Mendengar ini, terbayanglah di depan mata Kui Siang semua itu, wajah ketiga orang gurunya, terutama Kiam-sian dan Pek-mau-sian, dan semua sikap dan gerak-gerik mereka, dan tak tertahankan lagi, kedua matanya menjadi basah.

Biarpun tadi tersenyum dan matanya menyipit nyaris tertutup, ternyata penglihatan kakek itu tajam sekali. Air mata itu belum sempat jatuh, masih tergenang di pelupuk mata, akan tetapi dia sudah cepat menegur.

"Heiiii? Kenapa engkau menangis? Apa yang terjadi dengan Sam-sian?" tanyanya kepada Kui Siang.

Dangan muka ditundukkan karena ia tidak ingin memperlihatkan tangisnya, Kui Siang menjawab, "Suhu Kiam-sian dan suhu Pek-mau-sian telah meninggal dunia lebih setahun yang lalu."

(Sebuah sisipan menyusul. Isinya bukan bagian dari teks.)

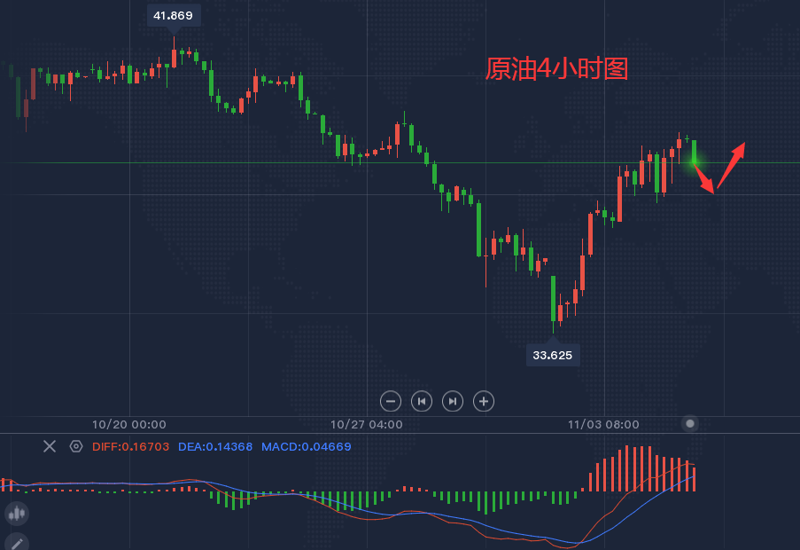Click the 11/03 08:00 time axis label
This screenshot has height=550, width=800.
(603, 424)
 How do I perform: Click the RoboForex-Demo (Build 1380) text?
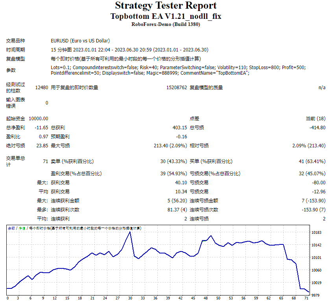point(166,24)
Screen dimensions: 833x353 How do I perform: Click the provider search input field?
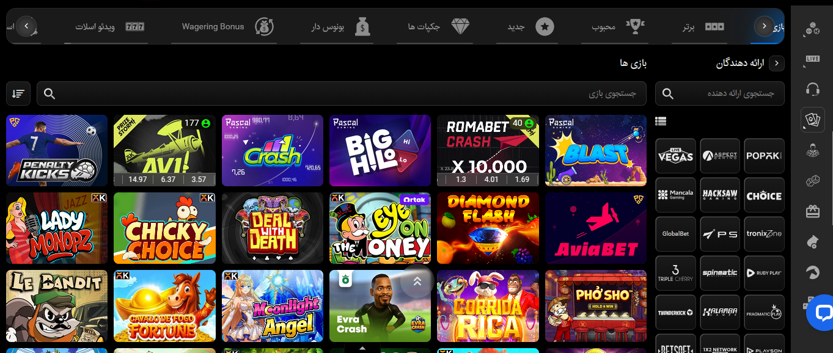[720, 93]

Mendengar ini, hanya sejenak saja kakek itu tertegun, lalu dia terkekeh lagi. "Heh..heh..heh, enaknya kalian, Kiam-sian dan Pek-mau-sian! Tidak seperti aku yang masih terseok-seok mengikuti langkah kakiku yang sudah mulai lemah terhuyung ini. Heh..heh. Dan di mana sekarang Dewa Arak?"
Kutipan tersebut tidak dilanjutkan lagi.